Fussy Babies & Fussy Recipes
I’m afraid my love affair with Cook’s Illustrated might be coming to an end. Unfortunately, fussy babies and fussy recipes do not mix.
I’m home with the little one and I’m looking for food that will sustain us during this winter’s bitter cold and can be made with either a child in arms or during nap-time. Surely, chili completely fits the bill--hearty, warming, freezes well, can perk along on the stove. That’s how I usually think of chili but not so at Cook’s Illustrated.
None of the ingredients were especially weird but I really don’t keep Arbol chiles in the house even though we live in the Southwest. Also, we had to acquire a chuck roast, which is not a terribly expensive cut of beef but four pounds of it added up in cost.
The recipe called for a chile paste, soaked & brined (Local NM) pinto beans, cubed and browned beef, sautéed aromatics and several hours in the oven. It was the several hours in the oven that I thought would make this recipe a go. So I set out.
Forty-eight hours later we had chili and an exhausted cook. On Sunday, I set the beans to brining which actually was a pre-cooking step rather than just soaking. Okay, still good, child is still napping. Then I set out to make the chile paste. This is where things went off the rails. It got done but I had an unhappy baby and still no dinner.

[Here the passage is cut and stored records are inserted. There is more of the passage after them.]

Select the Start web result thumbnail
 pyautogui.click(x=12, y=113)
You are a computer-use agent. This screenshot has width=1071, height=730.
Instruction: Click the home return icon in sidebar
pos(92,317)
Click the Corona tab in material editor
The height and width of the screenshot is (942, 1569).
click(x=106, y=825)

With an extra set of hands helping the following day, beef was browned (a rather long process unless you have a very large skillet), aromatics were sautéed and the whole kit-and-caboodle was put in the oven to perk away. We ate it for dinner and it was pretty good. However, we had several pots to wash that were used in the making.
Having made several things from Cook’s Illustrated I should have known this was going to be time consuming because the recipe's essay was three pages long. The longer the essay, the more time they spent perfecting it and the more complicated it will be for mere mortals. That realization was the deciding factor in my new personal rule: Until I have more time, I’m not cooking any of their recipes that take up more than one page in the magazine.
I flagged several recipes under this new criterion from back issues and we’re going to give it a try. I might just have to settle for pretty good for a while rather than a vetted best. Sorry, Christopher Kimball.